Return the entries exactly. Images are not part of the copy.

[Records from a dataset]
-*-*-
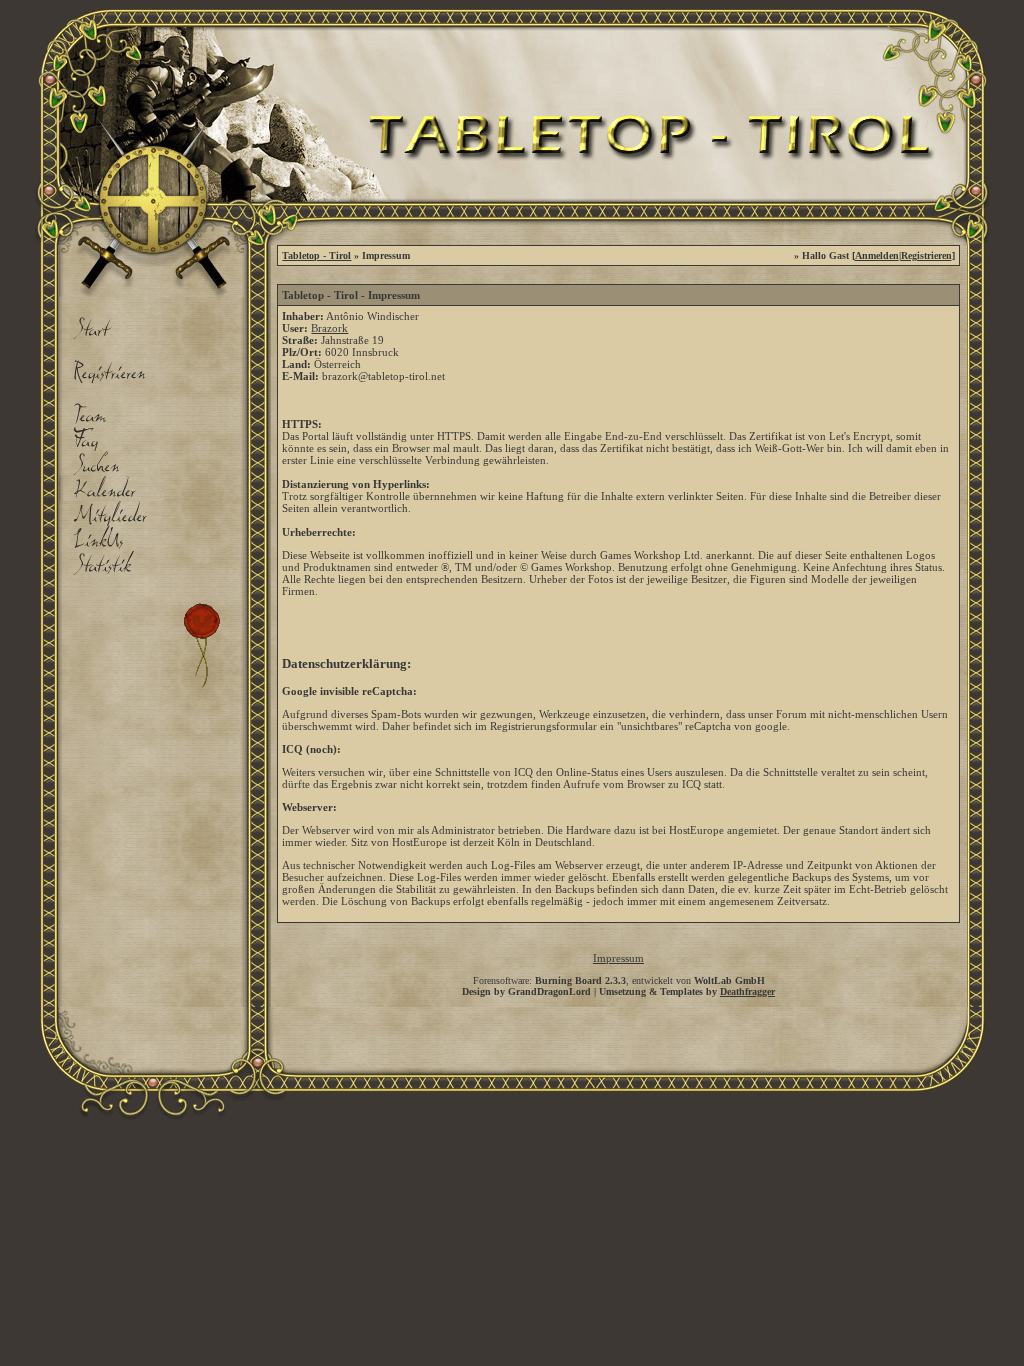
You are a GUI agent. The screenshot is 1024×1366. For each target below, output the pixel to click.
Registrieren (926, 255)
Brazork (329, 328)
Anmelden (877, 255)
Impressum (618, 958)
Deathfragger (747, 991)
-*-*-
WRITTEN SOLUTION =>
You are a GUI agent. The screenshot is 1024×1366. For each target below, output the pixel to click.
Registrieren (926, 255)
Brazork (329, 328)
Anmelden (877, 255)
Impressum (618, 958)
Deathfragger (747, 991)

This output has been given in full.